Beitrag:

:::::

# Photoshop CS Bild in mehreren Teilen Speichern



## z3ro_man (19. September 2005)

Hi, 
also ich hab sone psd datei und da is meine hp drinne... und ich wollt des Logo ganz oben umändern und dass dann zerstückelt speichern. 
Also das bild würd ich dann gern in mehreren teilen haben. 
Weiß jemand wie das geht? 
Thx 4 Posting 
z3ro_man


----------



## pflaume (19. September 2005)

an deiner stelle würde ich einfach folgendes machen:

öffne das Bild, geh im Menü auf Ebenen-> Ebenen auf Hintergrundebene reduzieren.
Speicher das Bild aber ja nicht so ab   
Dann nimmst du ein Auswahlwerkzeug, am besten das Auswahlviereck..
Markiere die gewünschten bereiche im Header (schau, dass es ein viereck wird  )
Dann drücke Strg+C danach Strg+N danach Enter und danach Strg+V.
Nun hast du ein Bild wo dann nur der Header drinnen ist, und kannst ihn beliebig verändert bzw drauf rummalen.


----------



## z3ro_man (19. September 2005)

Aber die sind dann verschieden groß :S
und wenn ichs kopiere dann is des nur weiß


----------



## Leola13 (19. September 2005)

Hai,

wenn es für eine Homepage sein soll, dann such mal hier im Forum unter : slice

Ciao Stefan


----------

:::::

Quellauszug:
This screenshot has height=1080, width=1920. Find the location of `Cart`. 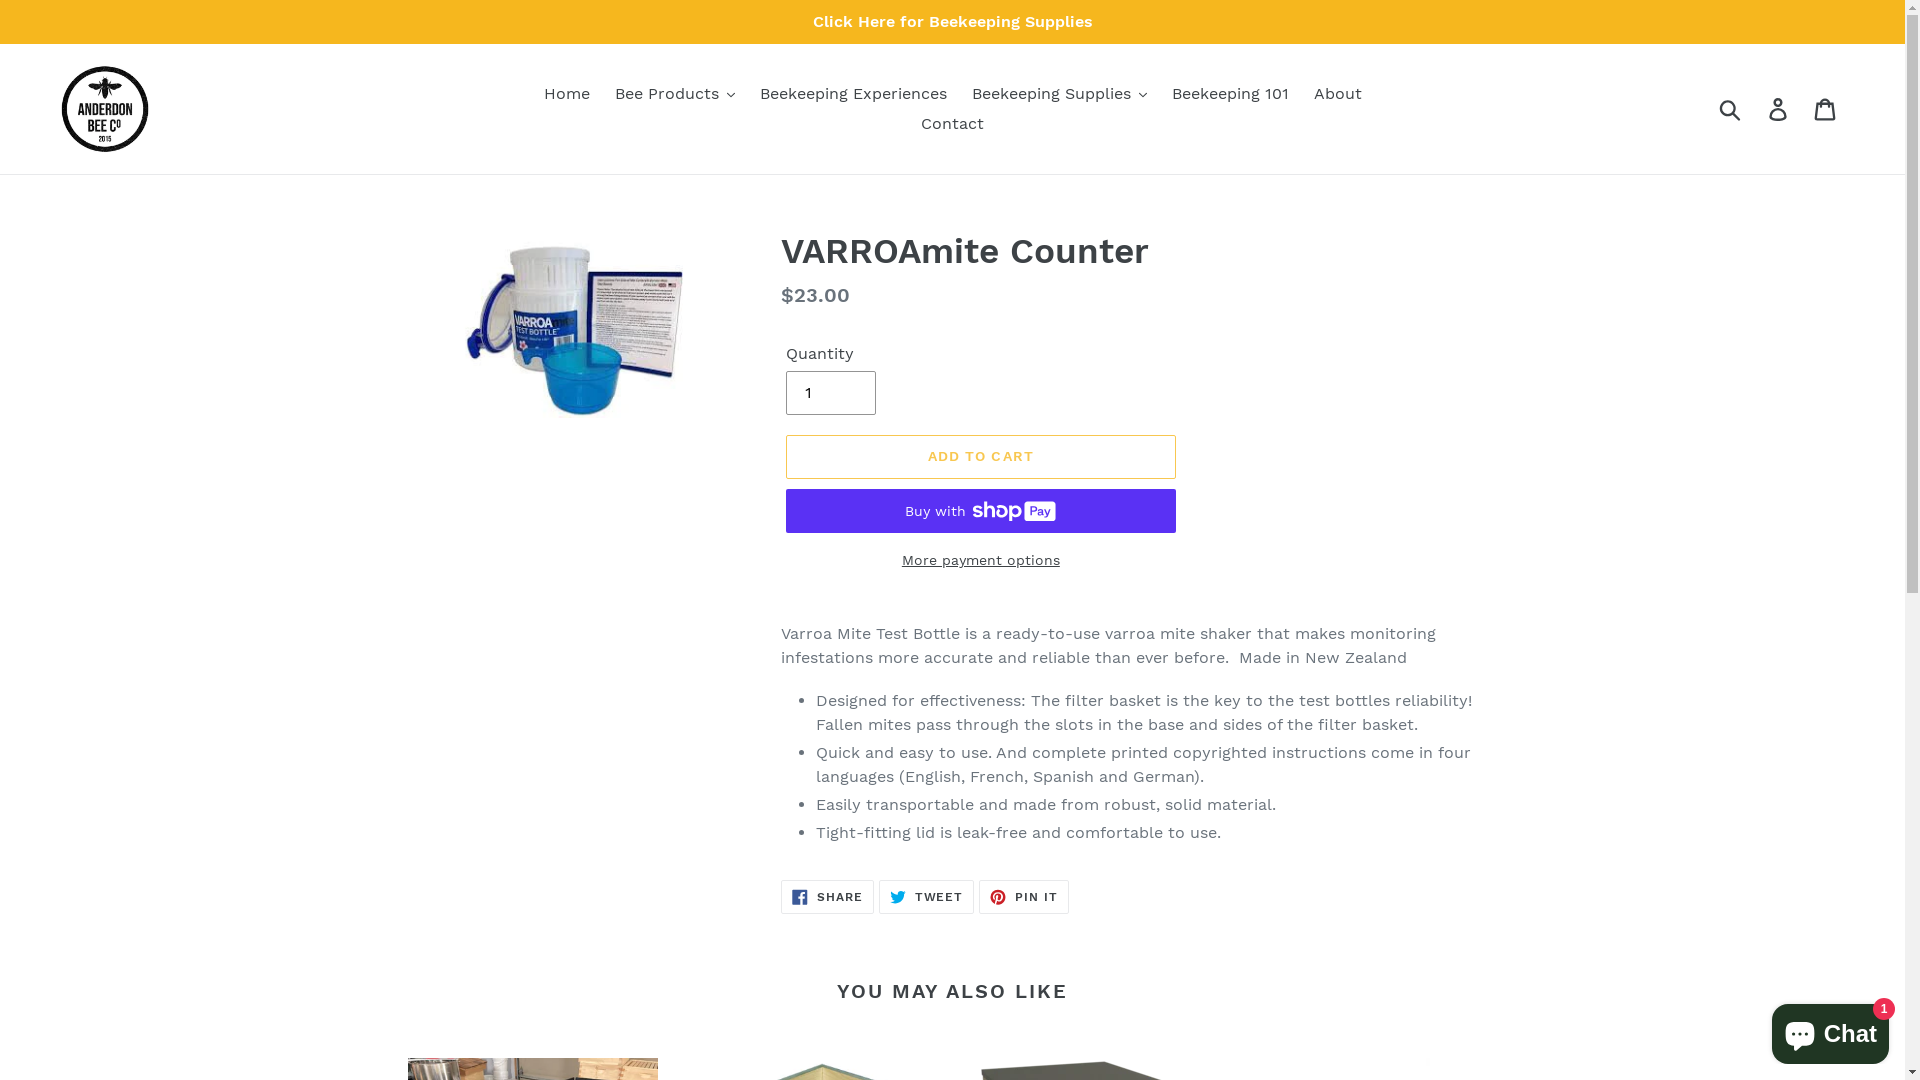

:::::

Aufgabe 1:
Stimmen die folgenden Aussagen mit dem Beitrag überein? Antworte jeweils mit Ja oder Nein und zitiere die entscheidenden Worte wörtlich. (a) Nach dem Reduzieren auf die Hintergrundebene soll das Bild so abgespeichert werden. (b) Als Auswahlwerkzeug wird das Auswahlviereck empfohlen. (c) Leola13 rät, im Forum nach „slice“ zu suchen.
Aufgabe 2:
Übersetze den Satz „Dann drücke Strg+C danach Strg+N danach Enter und danach Strg+V.“ aus dem Beitrag ins Englische.
Aufgabe 3:
Welchen Menüweg soll man laut pflaume im Beitrag nach dem Öffnen des Bildes wählen?
Die Daten spielen hier keine Rolle.

Fertige Antwort 1:
(a) Nein: „Speicher das Bild aber ja nicht so ab“
(b) Ja: „am besten das Auswahlviereck“
(c) Ja: „such mal hier im Forum unter : slice“

Fertige Antwort 2:
Then press Ctrl+C, then Ctrl+N, then Enter, and then Ctrl+V.

Fertige Antwort 3:
Ebenen -> Ebenen auf Hintergrundebene reduzieren